**Exercise details**
Find the line containing "1920x1080 pixels.". Retype it and every line after it through the end of the entries, exactly as written, with nothing added.

*** Information supplied Section Begins ***

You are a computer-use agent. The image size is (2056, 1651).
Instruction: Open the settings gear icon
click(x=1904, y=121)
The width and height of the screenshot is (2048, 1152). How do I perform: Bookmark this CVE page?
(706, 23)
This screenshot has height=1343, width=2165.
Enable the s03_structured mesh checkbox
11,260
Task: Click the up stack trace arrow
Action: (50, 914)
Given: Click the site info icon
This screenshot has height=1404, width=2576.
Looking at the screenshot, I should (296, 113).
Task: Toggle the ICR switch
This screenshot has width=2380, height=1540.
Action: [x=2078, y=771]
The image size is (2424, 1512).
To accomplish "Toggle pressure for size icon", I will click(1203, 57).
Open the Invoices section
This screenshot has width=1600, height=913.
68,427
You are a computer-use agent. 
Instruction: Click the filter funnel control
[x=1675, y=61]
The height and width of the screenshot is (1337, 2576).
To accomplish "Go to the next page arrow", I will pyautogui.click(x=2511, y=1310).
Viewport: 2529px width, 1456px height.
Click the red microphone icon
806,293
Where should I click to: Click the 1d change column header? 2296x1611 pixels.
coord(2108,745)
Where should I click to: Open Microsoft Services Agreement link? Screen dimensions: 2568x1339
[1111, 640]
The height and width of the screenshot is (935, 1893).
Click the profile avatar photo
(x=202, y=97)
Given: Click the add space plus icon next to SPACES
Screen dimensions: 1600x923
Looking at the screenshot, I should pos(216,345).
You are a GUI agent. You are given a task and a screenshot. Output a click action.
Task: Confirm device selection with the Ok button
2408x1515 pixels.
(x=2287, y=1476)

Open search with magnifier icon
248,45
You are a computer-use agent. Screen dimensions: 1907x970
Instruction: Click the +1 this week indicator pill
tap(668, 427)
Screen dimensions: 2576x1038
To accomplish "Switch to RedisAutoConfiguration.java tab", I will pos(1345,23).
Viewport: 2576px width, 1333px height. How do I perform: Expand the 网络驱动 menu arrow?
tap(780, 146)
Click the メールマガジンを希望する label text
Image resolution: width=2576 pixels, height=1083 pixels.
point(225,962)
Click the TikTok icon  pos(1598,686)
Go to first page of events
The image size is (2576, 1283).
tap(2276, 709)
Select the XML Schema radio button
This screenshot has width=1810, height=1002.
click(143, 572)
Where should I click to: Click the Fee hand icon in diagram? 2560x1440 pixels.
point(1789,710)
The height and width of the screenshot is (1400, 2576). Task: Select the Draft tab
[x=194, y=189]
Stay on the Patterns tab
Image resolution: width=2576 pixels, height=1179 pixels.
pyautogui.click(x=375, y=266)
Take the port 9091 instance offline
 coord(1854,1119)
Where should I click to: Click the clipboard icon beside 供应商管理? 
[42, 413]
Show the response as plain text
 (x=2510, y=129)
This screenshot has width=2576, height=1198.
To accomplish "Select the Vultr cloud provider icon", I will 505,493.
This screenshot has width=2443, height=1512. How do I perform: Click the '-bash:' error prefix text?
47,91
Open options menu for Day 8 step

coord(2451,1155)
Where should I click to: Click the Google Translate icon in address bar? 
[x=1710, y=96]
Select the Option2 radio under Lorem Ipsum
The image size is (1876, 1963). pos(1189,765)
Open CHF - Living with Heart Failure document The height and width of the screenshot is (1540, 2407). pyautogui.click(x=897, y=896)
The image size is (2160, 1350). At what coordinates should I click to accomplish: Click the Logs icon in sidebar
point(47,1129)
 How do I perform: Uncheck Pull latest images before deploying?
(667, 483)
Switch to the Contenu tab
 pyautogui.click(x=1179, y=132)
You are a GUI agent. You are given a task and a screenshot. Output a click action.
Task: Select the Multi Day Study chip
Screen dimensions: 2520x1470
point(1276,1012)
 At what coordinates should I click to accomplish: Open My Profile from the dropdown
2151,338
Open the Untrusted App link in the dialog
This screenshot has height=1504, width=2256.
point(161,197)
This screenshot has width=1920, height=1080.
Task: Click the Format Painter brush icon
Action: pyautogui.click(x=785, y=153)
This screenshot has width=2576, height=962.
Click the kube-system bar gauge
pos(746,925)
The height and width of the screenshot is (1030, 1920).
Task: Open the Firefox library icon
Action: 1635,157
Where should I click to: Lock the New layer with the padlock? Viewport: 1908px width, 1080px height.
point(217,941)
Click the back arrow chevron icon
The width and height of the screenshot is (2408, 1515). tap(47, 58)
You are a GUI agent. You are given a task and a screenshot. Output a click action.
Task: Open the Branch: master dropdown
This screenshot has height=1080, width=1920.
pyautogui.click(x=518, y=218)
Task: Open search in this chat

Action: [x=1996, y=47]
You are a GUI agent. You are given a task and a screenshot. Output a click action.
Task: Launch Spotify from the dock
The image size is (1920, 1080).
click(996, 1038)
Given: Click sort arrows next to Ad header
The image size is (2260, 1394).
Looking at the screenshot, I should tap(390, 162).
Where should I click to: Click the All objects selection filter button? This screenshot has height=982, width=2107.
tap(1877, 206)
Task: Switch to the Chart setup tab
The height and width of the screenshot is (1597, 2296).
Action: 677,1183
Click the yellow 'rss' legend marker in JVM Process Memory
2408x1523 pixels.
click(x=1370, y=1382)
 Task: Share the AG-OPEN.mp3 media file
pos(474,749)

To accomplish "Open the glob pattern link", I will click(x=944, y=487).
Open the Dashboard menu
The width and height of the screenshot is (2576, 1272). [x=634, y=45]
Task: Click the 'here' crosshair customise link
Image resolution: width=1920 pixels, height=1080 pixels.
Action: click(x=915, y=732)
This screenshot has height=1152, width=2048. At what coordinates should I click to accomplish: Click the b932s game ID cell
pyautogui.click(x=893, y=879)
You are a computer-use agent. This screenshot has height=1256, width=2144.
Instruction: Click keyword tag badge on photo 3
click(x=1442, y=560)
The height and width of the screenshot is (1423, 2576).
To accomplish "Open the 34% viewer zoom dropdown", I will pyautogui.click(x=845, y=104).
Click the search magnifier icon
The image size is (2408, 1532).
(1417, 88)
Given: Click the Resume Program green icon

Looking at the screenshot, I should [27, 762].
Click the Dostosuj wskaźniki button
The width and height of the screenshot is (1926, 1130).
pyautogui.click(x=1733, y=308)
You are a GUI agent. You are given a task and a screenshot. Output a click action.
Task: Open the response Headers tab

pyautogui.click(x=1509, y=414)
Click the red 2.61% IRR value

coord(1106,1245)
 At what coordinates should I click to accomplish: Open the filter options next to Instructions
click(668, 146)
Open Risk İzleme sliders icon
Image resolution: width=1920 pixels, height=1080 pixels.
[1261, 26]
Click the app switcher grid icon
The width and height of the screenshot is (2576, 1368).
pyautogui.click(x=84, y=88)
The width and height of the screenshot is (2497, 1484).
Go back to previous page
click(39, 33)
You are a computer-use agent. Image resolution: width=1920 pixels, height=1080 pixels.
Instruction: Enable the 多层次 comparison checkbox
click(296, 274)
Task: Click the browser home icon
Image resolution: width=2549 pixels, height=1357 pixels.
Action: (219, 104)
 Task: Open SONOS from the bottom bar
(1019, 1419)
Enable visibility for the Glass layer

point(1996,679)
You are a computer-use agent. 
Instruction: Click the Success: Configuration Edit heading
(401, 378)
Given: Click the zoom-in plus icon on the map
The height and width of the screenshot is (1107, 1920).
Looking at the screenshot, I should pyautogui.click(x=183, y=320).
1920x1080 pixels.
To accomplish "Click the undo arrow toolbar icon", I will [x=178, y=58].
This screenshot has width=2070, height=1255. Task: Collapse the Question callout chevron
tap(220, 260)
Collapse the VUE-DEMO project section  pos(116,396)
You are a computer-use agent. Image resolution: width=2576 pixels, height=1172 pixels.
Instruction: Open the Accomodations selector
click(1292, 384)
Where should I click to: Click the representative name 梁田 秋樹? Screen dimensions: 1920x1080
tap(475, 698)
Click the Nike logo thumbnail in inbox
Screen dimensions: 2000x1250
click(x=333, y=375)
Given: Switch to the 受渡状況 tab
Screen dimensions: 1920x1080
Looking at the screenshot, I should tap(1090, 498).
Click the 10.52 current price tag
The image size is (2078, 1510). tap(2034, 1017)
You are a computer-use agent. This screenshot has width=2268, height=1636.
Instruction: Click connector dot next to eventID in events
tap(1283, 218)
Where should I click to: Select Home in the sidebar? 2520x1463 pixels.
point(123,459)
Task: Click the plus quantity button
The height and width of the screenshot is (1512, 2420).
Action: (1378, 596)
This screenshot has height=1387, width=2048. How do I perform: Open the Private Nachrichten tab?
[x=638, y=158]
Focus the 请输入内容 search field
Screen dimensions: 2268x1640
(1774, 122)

*** Information supplied Section Ends ***

**Result of this task**
1920x1080 pixels.
To accomplish "Click the undo arrow toolbar icon", I will [x=178, y=58].
This screenshot has width=2070, height=1255. Task: Collapse the Question callout chevron
tap(220, 260)
Collapse the VUE-DEMO project section  pos(116,396)
You are a computer-use agent. Image resolution: width=2576 pixels, height=1172 pixels.
Instruction: Open the Accomodations selector
click(1292, 384)
Where should I click to: Click the representative name 梁田 秋樹? Screen dimensions: 1920x1080
tap(475, 698)
Click the Nike logo thumbnail in inbox
Screen dimensions: 2000x1250
click(x=333, y=375)
Given: Switch to the 受渡状況 tab
Screen dimensions: 1920x1080
Looking at the screenshot, I should tap(1090, 498).
Click the 10.52 current price tag
The image size is (2078, 1510). tap(2034, 1017)
You are a computer-use agent. This screenshot has width=2268, height=1636.
Instruction: Click connector dot next to eventID in events
tap(1283, 218)
Where should I click to: Select Home in the sidebar? 2520x1463 pixels.
point(123,459)
Task: Click the plus quantity button
The height and width of the screenshot is (1512, 2420).
Action: (1378, 596)
This screenshot has height=1387, width=2048. How do I perform: Open the Private Nachrichten tab?
[x=638, y=158]
Focus the 请输入内容 search field
Screen dimensions: 2268x1640
(1774, 122)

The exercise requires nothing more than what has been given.